**Enunciado da tarefa**
Transcreva, sem alterações, o trecho do texto sobre os Exames Imperiais da China que vai de "A partir daí" até "altas posições imperiais.".

**Excerto**

☆ ☆ ☆

Keju 科举 - O sistema de Exames Imperiais

A quinta grande invenção chinesa foi o sistema de Exames Imperiais, que teve uma história de 1300 anos e serviu como meio para escolher os oficiais civis e militares para a governação e defesa do País. Foi pelo modelo civil que os jesuítas introduziram os exames na Europa, no século XVII

 

O sistema de Exames Imperiais, conhecido por Keju (科举), foi criado na dinastia Sui (581-618) com o objectivo de formar um corpo de letrados e de militares para a Administração civil e militar da China. O sistema foi sendo aperfeiçoado ao longo dos seus 1300 anos de história e sofreu reformas até à última das dinastias imperiais. A selecção de oficiais governamentais era feita tanto por hereditariedade dos filhos dos altos dignitários como por recomendação de homens sábios.
O sistema de Exames Imperiais, no entanto, tornou-se o mais importante método de recrutamento. Através dele dotava-se o Império de pessoas de todas as classes sociais que por puro mérito tinham oportunidade de atingir esses cargos. Também fazia com que a população masculina fosse incentivada a estudar, além de ser um contraponto à aristocracia, habituada a ter esses cargos sem nada fazer para os merecer.
Havia quatro diferentes tipos de exames imperiais. O mais importante, que se  prolongou pelo período mais longo e seleccionou o maior número de oficiais, era o Gongju. Existiam ainda os exames de artes marciais (Wuju), os ordenados pelo imperador em ocasiões muito especiais (Zhiju) e os para juniores (Tongziju).
Os exames na categoria Gongju eram realizados em períodos regulares e havia vários grupos de testes que era preciso passar. Primeiro havia exames preparatórios para se entrar nos exames imperiais – os Tongshi. Os candidatos aprovados tomavam o título de Xiucai, tendo a possibilidade de irem à capital da província realizar os exames imperiais na segunda etapa.
A partir daí havia três séries de exames, existindo quotas para os candidatos de cada uma das províncias. O primeiro era conhecido por exame provincial (Xiangshi), que dava aos que passavam o título oficial de Juren e permitia-lhes que fossem fazer os exames do ministério (Huishi) realizados na capital do país. Os aprovados recebiam o título Gongshi e tinham acesso aos exames do palácio (Dianshi), o último degrau, realizado normalmente pelo próprio Imperador no Palácio Imperial. Jinshi era o título daqueles que com sucesso passavam esses exames, ficando com acesso directo às altas posições imperiais.
Estes eram os graus literários existentes na dinastia Qing, que nos chegaram através dos padres jesuítas Gabriel de Magalhães S. J., no livro Nova Relação da China, escrito em 1668; Álvaro Semedo S. J., na Relação da Grande Monarquia da China de 1637, e ainda Abílio Basto, através da obra Exames na China, de 1937.

☆ ☆ ☆

**Dados guardados**
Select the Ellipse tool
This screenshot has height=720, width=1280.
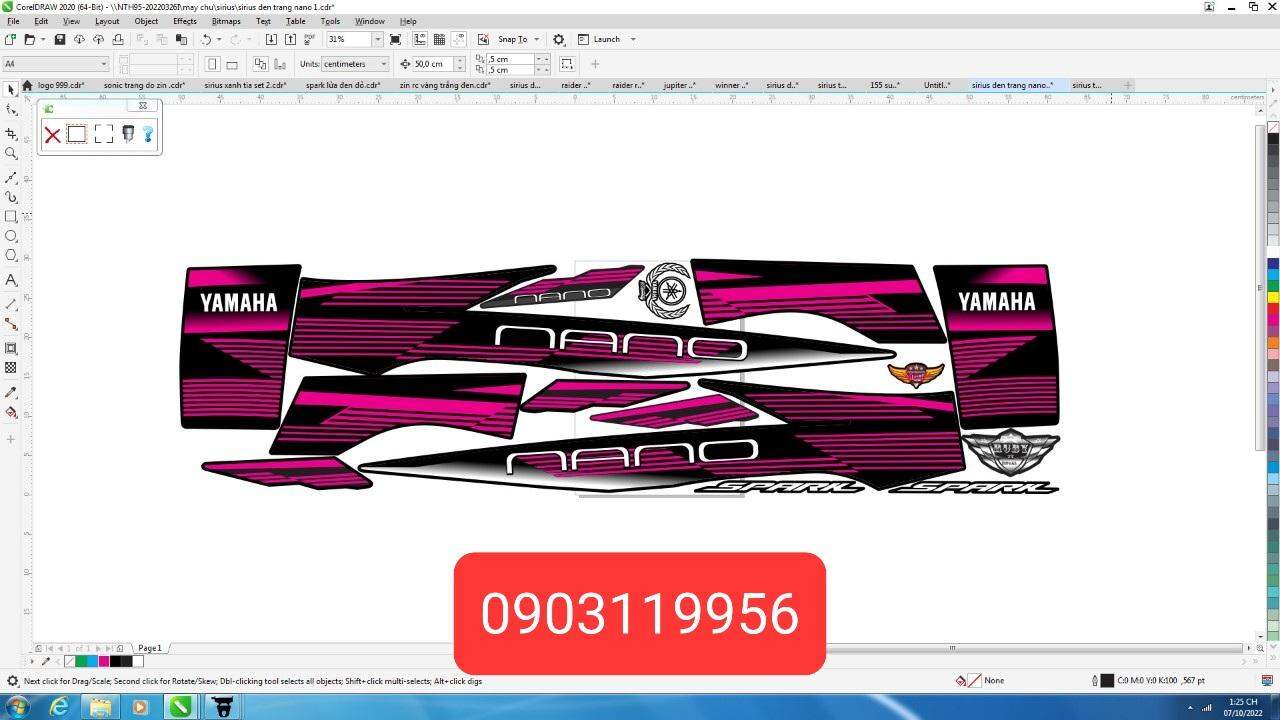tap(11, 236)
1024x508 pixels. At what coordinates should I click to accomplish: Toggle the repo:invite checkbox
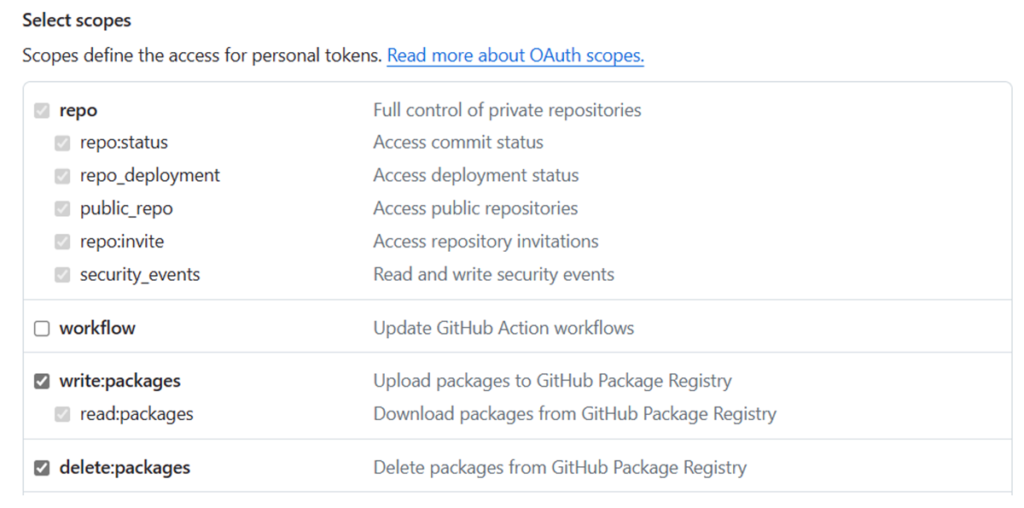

☆ ☆ ☆

**Resposta escrita**
A partir daí havia três séries de exames, existindo quotas para os candidatos de cada uma das províncias. O primeiro era conhecido por exame provincial (Xiangshi), que dava aos que passavam o título oficial de Juren e permitia-lhes que fossem fazer os exames do ministério (Huishi) realizados na capital do país. Os aprovados recebiam o título Gongshi e tinham acesso aos exames do palácio (Dianshi), o último degrau, realizado normalmente pelo próprio Imperador no Palácio Imperial. Jinshi era o título daqueles que com sucesso passavam esses exames, ficando com acesso directo às altas posições imperiais.